GIVEN TEXT:
If you’ve ever treated acne or looked for a chemical exfoliator, you’ve probably happened across salicylic acid. It’s one of the most commonly used ingredients in skincare, and it can be very effective in treating certain types of acne and other skin care conditions. But what is salicylic acid? Why is it so powerful? Should you be concerned that it’s an acid? We’ve got all the answers below!

Willow bark

What is salicylic acid? 

Salicylic acid is derived from the chemical compound Salicin, which is found naturally in willow tree bark. Salicylic acid actually contains the same anti-inflammatory ingredients that you find in Aspirin (acetylsalicylic acid) and this is the same property that gives the skincare hero ingredient its antibacterial and drying effects — two important factors when it comes to treating acne.

The ingredient is also a keratolytic, which means that it dissolves or breaks down keratin, the protein that makes up the outer layer of skin.

What makes salicylic acid such a go-to skin care ingredient?

Salicylic acid is excellent at effectively unclogging our pores, and this is why it tends to be great for blackheads and whiteheads. The acid is able to penetrate into our pores to clear out bacteria and the dead skin cells that get trapped in our skin’s sebum (our natural oils). When these three culprits mix together, that’s what creates a blackhead or whitehead! 

Salicylic acid can also be helpful for more inflammatory and bacteria-based cystic acne because of its antibacterial and anti-inflammatory properties.

In addition to treating all sorts of acne, salicylic acid can also be used to treat everything from dandruff, seborrheic dermatitis, keratosis pilaris, and psoriasis to calluses, corns, and other conditions related to the build up of excess skin cells. That’s because of those keratolytic properties — salicylic is so helpful because it’s so great at helping to detach dead skin cells from our live ones. 

How can I find salicylic acid?

Salicylic acid can be found in so many products — acne cleansers, lotions, and spot treatments, to name a few. Salicylic can be used as a cleanser when scrubbed into pores, but also as a leave on treatment in masks, lotions and spot treatments, to help really sink into the skin.

When opting for a salicylic acid-based product, the amount of salicylic acid in that product is important to note. A common mistake people make is immediately choosing the product with the highest percentage of the ingredient. Over-the-counter salicylic acid products will contain anywhere between 0.5% and 2%. If you are just beginning to use salicylic acid products, remember that it has drying effects on the skin so starting with a mild dosage is best — and often just as effective.

Who benefits most from using salicylic acid?

Anybody who wants a gentle exfoliator can benefit from salicylic acid! It’s best for tackling acne and as a pore de-gunker, but as mentioned before, it can also be used to treat dandruff, seborrhea, psoriasis, and to remove corns, calluses, and warts.

1 Comment
  1. I’ have every kind of comedone possible across my
    T zone but mostly on my chin/jawline. I’ve used sacylic acid in the past but it always left my face with small red spots all over! I think I may be allergic. I’ve also tried glycolic acid but this tends to inflame my comedones and make the situation worse. What do you recommend? I’m 27 very fair skinned Caucasian and easily prone to scarring. I have hormonal acne as well the cyclical cystic type.

REQUIREMENT A: Transcribe the salicylic acid article from "Salicylic acid can also be helpful" up to and including "our live ones.".
REQUIREMENT B: According to the salicylic acid article, what percentage of salicylic acid do over-the-counter products contain?

EXCERPTED DATA:

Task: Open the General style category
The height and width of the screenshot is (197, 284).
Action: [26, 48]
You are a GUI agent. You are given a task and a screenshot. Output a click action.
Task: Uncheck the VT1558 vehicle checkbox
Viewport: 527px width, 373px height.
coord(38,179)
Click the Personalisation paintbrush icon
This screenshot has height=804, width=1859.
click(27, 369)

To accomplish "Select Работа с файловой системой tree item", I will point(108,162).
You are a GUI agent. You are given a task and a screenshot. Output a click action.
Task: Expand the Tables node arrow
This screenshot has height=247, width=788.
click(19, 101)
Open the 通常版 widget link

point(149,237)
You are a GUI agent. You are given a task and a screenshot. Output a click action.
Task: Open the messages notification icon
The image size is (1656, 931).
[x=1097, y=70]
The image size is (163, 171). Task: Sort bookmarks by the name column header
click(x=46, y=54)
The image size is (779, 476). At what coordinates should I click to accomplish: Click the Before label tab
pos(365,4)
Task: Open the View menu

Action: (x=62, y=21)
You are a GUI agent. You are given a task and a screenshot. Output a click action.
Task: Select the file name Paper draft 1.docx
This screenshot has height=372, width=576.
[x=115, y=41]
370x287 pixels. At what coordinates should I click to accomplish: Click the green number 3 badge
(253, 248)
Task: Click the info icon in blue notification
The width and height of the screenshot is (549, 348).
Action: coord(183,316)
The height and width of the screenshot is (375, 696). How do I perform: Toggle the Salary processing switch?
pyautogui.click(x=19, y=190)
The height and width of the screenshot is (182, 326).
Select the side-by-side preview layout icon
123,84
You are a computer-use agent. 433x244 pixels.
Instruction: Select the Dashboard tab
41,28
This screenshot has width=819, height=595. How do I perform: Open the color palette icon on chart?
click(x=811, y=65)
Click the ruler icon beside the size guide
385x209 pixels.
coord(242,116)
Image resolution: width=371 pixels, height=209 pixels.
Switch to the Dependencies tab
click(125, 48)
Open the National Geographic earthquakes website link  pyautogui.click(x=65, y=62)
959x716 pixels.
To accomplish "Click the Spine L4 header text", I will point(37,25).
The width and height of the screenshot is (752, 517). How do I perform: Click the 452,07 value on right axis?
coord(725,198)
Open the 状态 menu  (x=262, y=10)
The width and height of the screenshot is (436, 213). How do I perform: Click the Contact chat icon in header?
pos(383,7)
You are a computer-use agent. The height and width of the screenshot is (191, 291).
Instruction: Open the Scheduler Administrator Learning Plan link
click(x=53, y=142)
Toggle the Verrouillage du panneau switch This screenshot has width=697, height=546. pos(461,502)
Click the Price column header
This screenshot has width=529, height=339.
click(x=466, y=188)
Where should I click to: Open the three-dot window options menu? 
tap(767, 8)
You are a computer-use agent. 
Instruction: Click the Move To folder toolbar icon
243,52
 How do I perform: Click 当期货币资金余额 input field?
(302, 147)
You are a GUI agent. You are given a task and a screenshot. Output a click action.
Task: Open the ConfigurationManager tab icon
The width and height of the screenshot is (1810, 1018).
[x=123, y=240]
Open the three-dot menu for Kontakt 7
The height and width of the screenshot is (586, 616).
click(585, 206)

TASK ANSWER A:
Salicylic acid can also be helpful for more inflammatory and bacteria-based cystic acne because of its antibacterial and anti-inflammatory properties.

In addition to treating all sorts of acne, salicylic acid can also be used to treat everything from dandruff, seborrheic dermatitis, keratosis pilaris, and psoriasis to calluses, corns, and other conditions related to the build up of excess skin cells. That’s because of those keratolytic properties — salicylic is so helpful because it’s so great at helping to detach dead skin cells from our live ones.

TASK ANSWER B: Between 0.5% and 2%.